Ob und wie Integration gelingt, davon wird die Zukunft Berlins in entscheidendem Maße bestimmt werden. Da sind die Zugewanderten und ihre Familien in der Pflicht, aber genauso diese Stadt, die diese Menschen ernst nehmen und ihnen eine Perspektive bieten muss. Es ist ein guter Weg, wenn Flüchtlinge, die dauerhaft in Berlin bleiben wollen, künftig eine Integrationsvereinbarung mit dem Land unterschreiben. Die rot-rote Koalition hat eine Vereinbarung mit vielen wichtigen Punkten für die Migrantencommunitys unterschrieben. Dazu zählt nicht nur die Gleichbehandlung wichtiger muslimischer Feiertage in der Stadt, sondern auch die interkulturelle Öffnung des öffentlichen Dienstes. Die besondere Qualität Mehrsprachigkeit soll und muss zu einem besonderen Einstellungskriterium werden. Es zeugt auch von großem Problembewusstsein und von Weitblick, dass sich diese Koalition dem Thema Integration sozusagen mit Senatsrang widmet. Es ist konsequent, das gemeinsam mit den Bereichen Arbeit und Soziales zu tun. Das wird Heidi KnakeWerner ganz bestimmt gut hinkriegen.

[Özcan Mutlu (Grüne): Was hat sich denn geändert außer dem Titel? – Mario Czaja (CDU): Ist doch gar nicht mehr lange da!]

Gleichstellung ist von zentraler Bedeutung für unsere Demokratie und unser Gerechtigkeitsverständnis. Unsere Gesellschaft verschleudert ungeheure Ressourcen, wenn sie die Potenziale von Frauen nicht nutzt. Gezielte Frauenförderung ist weiterhin erforderlich, weil Frauen und Mädchen vielfach benachteiligt sind und tradierte Rollenmuster fortsetzen. Das betrifft die Arbeitsteilung zwischen Männern und Frauen im privaten und im Berufsleben, ihre Beteiligung an Macht und ihre Repräsentanz in Führungspositionen. Deshalb finde ich es besonders begrüßenswert, dass Harald Wolf auch weiterhin nicht nur Wirtschaftssenator, sondern auch Frauensenator und Bürgermeister für die Gleichstellungspolitik und dafür insgesamt im Senat zuständig ist.

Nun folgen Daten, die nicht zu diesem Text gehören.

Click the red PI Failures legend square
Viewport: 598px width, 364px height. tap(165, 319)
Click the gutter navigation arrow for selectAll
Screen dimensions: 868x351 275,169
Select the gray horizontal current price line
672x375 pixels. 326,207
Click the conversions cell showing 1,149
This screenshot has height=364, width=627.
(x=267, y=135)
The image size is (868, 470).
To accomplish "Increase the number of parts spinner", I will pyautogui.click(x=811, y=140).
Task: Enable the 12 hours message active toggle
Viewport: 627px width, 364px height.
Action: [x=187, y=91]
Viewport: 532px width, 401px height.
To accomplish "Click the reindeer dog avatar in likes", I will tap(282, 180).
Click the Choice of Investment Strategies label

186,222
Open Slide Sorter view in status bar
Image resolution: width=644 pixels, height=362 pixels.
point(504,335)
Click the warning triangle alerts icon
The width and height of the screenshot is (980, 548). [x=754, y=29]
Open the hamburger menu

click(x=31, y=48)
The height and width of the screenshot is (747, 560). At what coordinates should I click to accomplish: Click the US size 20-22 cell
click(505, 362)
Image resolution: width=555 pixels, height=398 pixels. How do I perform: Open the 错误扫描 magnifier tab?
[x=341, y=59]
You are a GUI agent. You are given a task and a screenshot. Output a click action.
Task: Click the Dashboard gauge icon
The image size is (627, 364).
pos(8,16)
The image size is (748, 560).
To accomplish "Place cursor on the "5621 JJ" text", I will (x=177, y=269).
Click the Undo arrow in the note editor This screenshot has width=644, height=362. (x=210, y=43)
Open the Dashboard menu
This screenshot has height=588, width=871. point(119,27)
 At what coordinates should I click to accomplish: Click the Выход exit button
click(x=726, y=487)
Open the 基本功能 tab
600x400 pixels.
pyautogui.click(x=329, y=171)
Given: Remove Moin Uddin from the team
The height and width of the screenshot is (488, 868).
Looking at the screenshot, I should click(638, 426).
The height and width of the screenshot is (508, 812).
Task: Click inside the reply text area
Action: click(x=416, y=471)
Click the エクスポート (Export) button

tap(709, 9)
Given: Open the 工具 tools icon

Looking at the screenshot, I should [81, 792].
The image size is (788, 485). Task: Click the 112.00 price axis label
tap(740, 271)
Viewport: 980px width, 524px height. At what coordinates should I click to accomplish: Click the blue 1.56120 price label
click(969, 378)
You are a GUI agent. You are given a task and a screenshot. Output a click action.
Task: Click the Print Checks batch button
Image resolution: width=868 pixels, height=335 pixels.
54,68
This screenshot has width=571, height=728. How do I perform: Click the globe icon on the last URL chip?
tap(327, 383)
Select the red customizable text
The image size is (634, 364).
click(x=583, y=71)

[Beifall bei der Linksfraktion und der SPD – Zurufe von der FDP]

Welchen Stellenwert und welche enorme Aufmerksamkeit das Ressort Umwelt, Gesundheit und Verbraucherschutz hat, konnten wir in den vergangenen Tagen erleben. Rot-Rot hat den Willen und ist auch in der Lage, den Vorfall der im September sichergestellten Fleischfunde aufzuklären. Die Einrichtungen des Landes, die damit befasst waren, haben ordentlich gearbeitet. Für die Berlinerinnen und Berliner besteht kein Anlass zur Sorge. Es hat eine Informationspanne gegeben, aber keine Gefährdung.

[Mario Czaja (CDU): Eine Informationspannenkette!]

Dennoch ist Vertrauen verlorengegangen.

[Dr. Martin Lindner (FDP): Sie hat sich entschuldigt!]

Dies muss zurückgewonnen werden. Wir wollen dafür Sorge tragen, dass alle Bürgerinnen und Bürger dieser Stadt unabhängig von ihrem Einkommen ein gesundes Leben führen können und künftig auch über abgewendete Gefahren für ihre Gesundheit besser informiert werden. Dafür ist Katrin Lompscher genau die richtige Frau.

[Beifall bei der Linksfraktion und der SPD – Zurufe von Mario Czaja (CDU) und Mieke Senftleben (FDP)]

Ich bin mir darüber hinaus sicher, dass sie auch für Berlin ein richtig gutes Nichtraucherschutzgesetz vorlegen wird. Das ist unabdingbar. Es ist mir wichtig, an dieser Stelle ein Zeichen zu setzen, auch wenn das auf Bundesebene nicht gelingen sollte, einen aktiven Schutz der Beschäftigten auch in der Gastronomie zu garantieren. Das geht nur mit einem aktiven und intensiven Nichtraucherschutz.

[Beifall bei der Linksfraktion und der SPD – Zurufe von der FDP]

Berlin kann diesen Alleingang auch wagen. Es gibt schon Zustimmung aus anderen Bundesländern. Daran wird die Lebensqualität in Berlin nicht leiden.

[Dr. Martin Lindner (FDP): Wir brauchen mehr Verbote!]

Ja, Herr Lindner, wir brauchen einen Schutz der Beschäftigten in der Gastronomie, weil der Schutz vor Passivrauchen etwas ist, was wir bisher zu regeln versäumt haben und was einen realen Gesundheitsschutz darstellt.